Record tratti da una raccolta di dati:

********************

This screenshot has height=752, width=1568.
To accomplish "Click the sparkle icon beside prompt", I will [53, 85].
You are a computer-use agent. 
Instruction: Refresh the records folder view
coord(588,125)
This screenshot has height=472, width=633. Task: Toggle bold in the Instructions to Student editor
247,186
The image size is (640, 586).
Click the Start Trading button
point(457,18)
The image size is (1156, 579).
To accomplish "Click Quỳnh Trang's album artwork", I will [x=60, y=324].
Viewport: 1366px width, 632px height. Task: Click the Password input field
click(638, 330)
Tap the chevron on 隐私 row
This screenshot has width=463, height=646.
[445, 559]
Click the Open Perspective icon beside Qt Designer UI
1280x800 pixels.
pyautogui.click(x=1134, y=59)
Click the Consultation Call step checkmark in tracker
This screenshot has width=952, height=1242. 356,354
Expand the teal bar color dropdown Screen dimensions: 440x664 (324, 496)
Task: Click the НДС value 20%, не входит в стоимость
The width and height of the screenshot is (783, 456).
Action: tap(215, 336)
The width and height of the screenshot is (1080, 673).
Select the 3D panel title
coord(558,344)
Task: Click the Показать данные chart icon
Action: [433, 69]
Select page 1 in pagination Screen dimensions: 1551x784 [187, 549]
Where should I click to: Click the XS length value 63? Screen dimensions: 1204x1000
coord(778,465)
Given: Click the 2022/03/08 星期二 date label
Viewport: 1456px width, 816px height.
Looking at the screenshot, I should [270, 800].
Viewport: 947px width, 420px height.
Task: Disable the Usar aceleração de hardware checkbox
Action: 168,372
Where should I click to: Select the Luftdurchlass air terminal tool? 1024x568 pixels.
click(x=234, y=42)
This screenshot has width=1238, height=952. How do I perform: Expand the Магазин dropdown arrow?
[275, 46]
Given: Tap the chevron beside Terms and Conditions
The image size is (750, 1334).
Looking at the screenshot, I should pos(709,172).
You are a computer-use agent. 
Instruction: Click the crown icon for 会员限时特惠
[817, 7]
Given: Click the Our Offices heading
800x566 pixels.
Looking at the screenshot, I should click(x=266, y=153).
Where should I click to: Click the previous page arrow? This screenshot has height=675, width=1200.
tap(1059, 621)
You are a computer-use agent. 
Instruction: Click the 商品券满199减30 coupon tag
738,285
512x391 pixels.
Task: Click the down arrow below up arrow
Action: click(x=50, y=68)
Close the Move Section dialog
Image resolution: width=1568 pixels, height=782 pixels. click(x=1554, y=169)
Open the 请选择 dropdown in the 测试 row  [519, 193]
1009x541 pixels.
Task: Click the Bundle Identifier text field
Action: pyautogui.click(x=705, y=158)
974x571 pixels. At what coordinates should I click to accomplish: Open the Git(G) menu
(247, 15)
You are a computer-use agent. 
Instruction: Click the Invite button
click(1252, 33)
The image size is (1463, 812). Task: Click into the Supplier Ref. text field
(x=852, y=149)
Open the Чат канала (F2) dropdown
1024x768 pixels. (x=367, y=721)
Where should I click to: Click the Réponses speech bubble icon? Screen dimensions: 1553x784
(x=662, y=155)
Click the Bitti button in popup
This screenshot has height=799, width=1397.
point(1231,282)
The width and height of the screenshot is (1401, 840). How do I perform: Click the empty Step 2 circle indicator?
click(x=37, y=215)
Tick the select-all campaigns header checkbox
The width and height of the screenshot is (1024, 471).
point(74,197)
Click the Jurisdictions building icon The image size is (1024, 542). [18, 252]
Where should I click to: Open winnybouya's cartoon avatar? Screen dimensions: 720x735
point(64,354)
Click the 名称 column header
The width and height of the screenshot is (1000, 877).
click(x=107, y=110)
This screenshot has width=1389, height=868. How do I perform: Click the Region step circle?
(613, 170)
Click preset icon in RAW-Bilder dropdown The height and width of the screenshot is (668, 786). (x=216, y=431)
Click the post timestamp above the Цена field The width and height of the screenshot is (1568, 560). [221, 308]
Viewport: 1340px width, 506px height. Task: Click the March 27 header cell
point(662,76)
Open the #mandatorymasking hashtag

********************

**Obiettivo:** Ricopi integralmente il materiale riportato sopra, riga per riga e senza alcuna modifica.

**Esercizio svolto:**
This screenshot has height=752, width=1568.
To accomplish "Click the sparkle icon beside prompt", I will [53, 85].
You are a computer-use agent. 
Instruction: Refresh the records folder view
coord(588,125)
This screenshot has height=472, width=633. Task: Toggle bold in the Instructions to Student editor
247,186
The image size is (640, 586).
Click the Start Trading button
point(457,18)
The image size is (1156, 579).
To accomplish "Click Quỳnh Trang's album artwork", I will [x=60, y=324].
Viewport: 1366px width, 632px height. Task: Click the Password input field
click(638, 330)
Tap the chevron on 隐私 row
This screenshot has width=463, height=646.
[445, 559]
Click the Open Perspective icon beside Qt Designer UI
1280x800 pixels.
pyautogui.click(x=1134, y=59)
Click the Consultation Call step checkmark in tracker
This screenshot has width=952, height=1242. 356,354
Expand the teal bar color dropdown Screen dimensions: 440x664 (324, 496)
Task: Click the НДС value 20%, не входит в стоимость
The width and height of the screenshot is (783, 456).
Action: tap(215, 336)
The width and height of the screenshot is (1080, 673).
Select the 3D panel title
coord(558,344)
Task: Click the Показать данные chart icon
Action: [433, 69]
Select page 1 in pagination Screen dimensions: 1551x784 [187, 549]
Where should I click to: Click the XS length value 63? Screen dimensions: 1204x1000
coord(778,465)
Given: Click the 2022/03/08 星期二 date label
Viewport: 1456px width, 816px height.
Looking at the screenshot, I should [270, 800].
Viewport: 947px width, 420px height.
Task: Disable the Usar aceleração de hardware checkbox
Action: 168,372
Where should I click to: Select the Luftdurchlass air terminal tool? 1024x568 pixels.
click(x=234, y=42)
This screenshot has width=1238, height=952. How do I perform: Expand the Магазин dropdown arrow?
[275, 46]
Given: Tap the chevron beside Terms and Conditions
The image size is (750, 1334).
Looking at the screenshot, I should pos(709,172).
You are a computer-use agent. 
Instruction: Click the crown icon for 会员限时特惠
[817, 7]
Given: Click the Our Offices heading
800x566 pixels.
Looking at the screenshot, I should click(x=266, y=153).
Where should I click to: Click the previous page arrow? This screenshot has height=675, width=1200.
tap(1059, 621)
You are a computer-use agent. 
Instruction: Click the 商品券满199减30 coupon tag
738,285
512x391 pixels.
Task: Click the down arrow below up arrow
Action: click(x=50, y=68)
Close the Move Section dialog
Image resolution: width=1568 pixels, height=782 pixels. click(x=1554, y=169)
Open the 请选择 dropdown in the 测试 row  [519, 193]
1009x541 pixels.
Task: Click the Bundle Identifier text field
Action: pyautogui.click(x=705, y=158)
974x571 pixels. At what coordinates should I click to accomplish: Open the Git(G) menu
(247, 15)
You are a computer-use agent. 
Instruction: Click the Invite button
click(1252, 33)
The image size is (1463, 812). Task: Click into the Supplier Ref. text field
(x=852, y=149)
Open the Чат канала (F2) dropdown
1024x768 pixels. (x=367, y=721)
Where should I click to: Click the Réponses speech bubble icon? Screen dimensions: 1553x784
(x=662, y=155)
Click the Bitti button in popup
This screenshot has height=799, width=1397.
point(1231,282)
The width and height of the screenshot is (1401, 840). How do I perform: Click the empty Step 2 circle indicator?
click(x=37, y=215)
Tick the select-all campaigns header checkbox
The width and height of the screenshot is (1024, 471).
point(74,197)
Click the Jurisdictions building icon The image size is (1024, 542). [18, 252]
Where should I click to: Open winnybouya's cartoon avatar? Screen dimensions: 720x735
point(64,354)
Click the 名称 column header
The width and height of the screenshot is (1000, 877).
click(x=107, y=110)
This screenshot has width=1389, height=868. How do I perform: Click the Region step circle?
(613, 170)
Click preset icon in RAW-Bilder dropdown The height and width of the screenshot is (668, 786). (x=216, y=431)
Click the post timestamp above the Цена field The width and height of the screenshot is (1568, 560). [221, 308]
Viewport: 1340px width, 506px height. Task: Click the March 27 header cell
point(662,76)
Open the #mandatorymasking hashtag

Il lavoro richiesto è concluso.